2. These grounds of perturbation are not to be found in those afflictions which the righteous meet with for righteousness sake.
(1) Persecution of one kind or other is what the true Christian may expect, and so forearm himself (Luke 9:2; John 15:20; John 16:20, 33; Mark 10:29, 80; Acts 14:22; 2 Timothy 3:12).
(2) The righteous, in the extremest heat of persecution, are not entirely forsaken; but even then they have a great and faithful friend, viz., the Almighty God, who commiserates their distress, bears the heaviest end of the burden, and encourages them under all their troubles (Psalm 91:15; Isaiah 43:2; Isaiah 49:13-16; 2 Corinthians 4:9; Hebrews 13:5).
(3) The calamity with which the righteous are afflicted for righteousness' sake is not past hope and remedy. No; they are fully assured of deliverance from it, if not after the manner which they desire, yet in the way which is best for them (Psalm 34:19; Psalm 91:14-16; 2 Chronicles 1:9, 10; 2 Timothy 4:16-18).
I. GOD CAN DELIVER HIS CHURCH AND PEOPLE WHILE THEY ARE IN THE EXTREMEST DANGERS AND DIFFICULTIES (2 Peter 2:9).
II. IN SUCH CASES HE HATH VERY OFTEN DELIVERED THEM.
1. Some of these deliverances were accomplished, not by prodigious and amazing strokes of Divine power in suspending or transcending the force and course of natural causes, but by gentle and ordinary means, gloriously conducted by the wise providence of God (Exodus 2; 1 Samuel 23:1; Esther 6:1).
2. Whereas it is said that we are no more to look for miracles, I answer that it is presumptuous to limit the Holy One of Israel, peremptorily to set bounds to the infinitely wise and powerful God where He has not expressly set them to Himself.
3. Let this matter be as it may, yet I hope it will be granted that God is still the God of salvation; that "His hand is not shortened that it cannot save," etc.; that He even is the Lover and Protector of truth and righteousness and the Helper of the helpless; that He can abate the pride, assuage the malice, and confound the devices of the Church's enemies; and, finally, that He can raise up deliverers to the persecuted when and where it was least expected.
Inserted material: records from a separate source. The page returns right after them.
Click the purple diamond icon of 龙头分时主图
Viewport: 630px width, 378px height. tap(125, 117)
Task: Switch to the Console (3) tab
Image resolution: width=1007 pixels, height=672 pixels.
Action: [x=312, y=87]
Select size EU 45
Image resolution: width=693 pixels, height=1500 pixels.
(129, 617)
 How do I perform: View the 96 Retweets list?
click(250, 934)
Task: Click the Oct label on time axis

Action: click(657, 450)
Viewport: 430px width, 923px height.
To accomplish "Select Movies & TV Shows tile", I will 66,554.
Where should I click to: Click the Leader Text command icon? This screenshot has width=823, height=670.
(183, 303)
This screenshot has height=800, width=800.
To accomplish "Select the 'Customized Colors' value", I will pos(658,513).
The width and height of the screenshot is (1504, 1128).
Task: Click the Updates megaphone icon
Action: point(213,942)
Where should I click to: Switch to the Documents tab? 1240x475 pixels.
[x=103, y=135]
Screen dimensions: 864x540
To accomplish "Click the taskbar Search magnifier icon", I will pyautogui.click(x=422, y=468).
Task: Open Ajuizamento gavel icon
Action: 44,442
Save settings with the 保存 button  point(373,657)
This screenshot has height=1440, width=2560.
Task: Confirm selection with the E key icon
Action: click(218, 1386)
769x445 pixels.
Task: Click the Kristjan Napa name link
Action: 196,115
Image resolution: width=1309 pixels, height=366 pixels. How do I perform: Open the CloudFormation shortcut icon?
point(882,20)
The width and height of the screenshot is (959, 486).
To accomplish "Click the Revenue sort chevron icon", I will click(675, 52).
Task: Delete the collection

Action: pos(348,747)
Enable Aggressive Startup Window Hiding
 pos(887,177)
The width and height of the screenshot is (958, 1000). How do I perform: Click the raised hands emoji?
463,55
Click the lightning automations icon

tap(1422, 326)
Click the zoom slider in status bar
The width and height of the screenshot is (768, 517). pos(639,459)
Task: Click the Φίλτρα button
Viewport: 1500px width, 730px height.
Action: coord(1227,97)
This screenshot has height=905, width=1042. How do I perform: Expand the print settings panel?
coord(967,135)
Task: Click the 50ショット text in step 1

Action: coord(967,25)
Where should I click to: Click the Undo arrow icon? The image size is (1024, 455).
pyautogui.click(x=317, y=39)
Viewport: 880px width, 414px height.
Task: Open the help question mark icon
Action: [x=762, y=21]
III. THERE ARE THE STRONGEST REASONS FOR THEIR BELIEVING THAT AT LENGTH GOD WILL DELIVER THEM ONE WAY OR OTHER.
1. He will deliver them by a temporal deliverance, if that be most agreeable to His wise counsels, to the methods of His providence in governing the world and His Church, and to their true and greatest welfare.
2. If He think it not proper to remove sufferings from them, He will remove them from suffering.
IV. BY HEARKENING TO THIS COUNSEL OF ST. PETER THE CHRISTIAN WILL EXCEEDINGLY CONSULT THE PEACE OF HIS OWN MIND.
1. Excessive and irregular sorrow is of itself a very great calamity; it enfeebles the soul; at once it increases a man's affliction and disables him from bearing the same (Proverbs 15:13; Proverbs 18:14).
2. As for anxiety of mind, it distracts and disquiets those who are under its dominion after a most miserable manner.
3. Who can express the misery of those who, in the time of persecution, give way to anger, revenge, impatience, and murmuring? By their blustering passions they raise a perpetual storm within, and are like the troubled sea which cannot rest.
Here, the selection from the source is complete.